* start PAGE EXCERPT *

Colorado Politics

Appeals court finds athletic club’s liability waiver does not bar sex assault lawsuit

A child who was sexually abused by her tennis coach may sue the athletic club where he was employed, even though a liability waiver purportedly immunized the club from “any and all claims,” Colorado’s second-highest court ruled this month.

Plaintiffs “Jane Doe” and her mother sued Wellbridge Club Management LLC, which operates Colorado Athletic Club-Monaco in Denver, after her tennis instructor allegedly sexually assaulted her on and off the club’s premises. The club initially succeeded in having a trial judge dismiss the lawsuit based on a waiver that released all claims, damages and liability for the “activities associated with the club.”

But a three-judge panel of the Court of Appeals reinstated the lawsuit, determining the language did not clearly express an intent to immunize Wellbridge for allegations of negligently permitting its employee to sexually assault a minor.

“When read as a whole, the ‘dominant focus’ of the exculpatory provision is on the risks of athletic activities associated with the use of the Club’s facilities. The provision makes no mention of the risk of sexual assault or of activities raising such a risk,” wrote Judge Anthony J. Navarro in the panel’s Dec. 1 opinion.

* end PAGE EXCERPT *
* start EXTRACTED MATERIAL *

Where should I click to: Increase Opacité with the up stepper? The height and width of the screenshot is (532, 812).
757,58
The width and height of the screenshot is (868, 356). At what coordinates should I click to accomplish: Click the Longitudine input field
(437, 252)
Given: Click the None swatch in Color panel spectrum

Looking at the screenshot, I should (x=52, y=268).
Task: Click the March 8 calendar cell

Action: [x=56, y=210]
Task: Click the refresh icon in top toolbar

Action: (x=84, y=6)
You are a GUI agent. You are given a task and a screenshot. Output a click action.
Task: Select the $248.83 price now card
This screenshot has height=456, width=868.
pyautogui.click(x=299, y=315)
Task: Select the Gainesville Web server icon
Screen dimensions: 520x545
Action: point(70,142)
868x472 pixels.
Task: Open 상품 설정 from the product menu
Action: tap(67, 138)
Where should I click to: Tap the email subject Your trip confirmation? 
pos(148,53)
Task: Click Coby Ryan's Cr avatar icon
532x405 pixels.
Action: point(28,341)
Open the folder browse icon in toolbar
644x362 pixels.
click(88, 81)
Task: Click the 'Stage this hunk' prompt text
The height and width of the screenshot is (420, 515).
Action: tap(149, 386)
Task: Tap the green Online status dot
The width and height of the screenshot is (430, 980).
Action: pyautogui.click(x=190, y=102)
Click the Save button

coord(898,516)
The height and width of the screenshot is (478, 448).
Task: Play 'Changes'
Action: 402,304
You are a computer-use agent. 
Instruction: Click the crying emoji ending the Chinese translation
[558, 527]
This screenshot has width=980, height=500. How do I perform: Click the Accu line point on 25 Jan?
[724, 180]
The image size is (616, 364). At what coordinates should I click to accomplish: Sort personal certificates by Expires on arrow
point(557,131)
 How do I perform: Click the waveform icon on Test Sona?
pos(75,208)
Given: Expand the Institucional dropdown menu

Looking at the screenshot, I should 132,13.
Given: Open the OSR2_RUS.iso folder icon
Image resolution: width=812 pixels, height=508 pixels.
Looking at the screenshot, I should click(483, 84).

* end EXTRACTED MATERIAL *

**EXERCISE REQUIREMENTS**
Could you reproduce everything in the liability waiver article from "A child who" down to "ruled this month."?

**SOLUTION**
A child who was sexually abused by her tennis coach may sue the athletic club where he was employed, even though a liability waiver purportedly immunized the club from “any and all claims,” Colorado’s second-highest court ruled this month.